Hi,
I am facing a very weird problem:
I wrote an Image proccessing piece of code that requires few dozens of iterations. The original WORKING piece of code is designed in a way that the kernel executes one iteration at a time while the loop is in the host part of the code. In order to speed it up, I tried to move the loop to the kernel.
The problem is that I got different results although the code is supposed to do the same.

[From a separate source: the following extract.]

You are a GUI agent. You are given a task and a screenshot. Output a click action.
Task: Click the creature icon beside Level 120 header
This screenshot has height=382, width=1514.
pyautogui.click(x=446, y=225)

This is the modified code:
__global__ void
AnisoTex( float* g_odata, int width, int height, int NumOfFrames, enum KappaCalcFunc mode,
float lambda, float LinearKappaVal, float minKappa, float maxKappa, int normalizeVal, int iters)
{
float kappa;
int x = blockIdx.x*blockDim.x + threadIdx.x;
int y = blockIdx.y*blockDim.y + threadIdx.y;
//for(int i=0; i<iters; i++){
kappa = LinearKappaVal;
float f0p01=(x>=0 && x<width && y-1>=0 && y-1<height)? g_odata[(y-1)*width+x]:0;
float f0p10=(x-1>=0 && x-1<width && y>=0 && y<height)? g_odata[y*width+x-1]:0;
float f0p11=g_odata[y*width+x];
float f0p12=(x+1>=0 && x+1<width && y>=0 && y<height)? g_odata[y*width+x+1]:0;
float f0p21=(x>=0 && x<width && y+1>=0 && y+1<height)? g_odata[(y+1)*width+x]:0;
float res = AnisoTropicDiff(f0p01, f0p10, f0p11, f0p12, f0p21,kappa, lambda, normalizeVal);
__syncthreads();
g_odata[y*width + x] = res;
// __syncthreads();
//}
} // end of AnisoTex()
In this code we read the pixels from the array which is on the device and do pixels manipulations on that array.
Note that the inner loop in the above code is commented.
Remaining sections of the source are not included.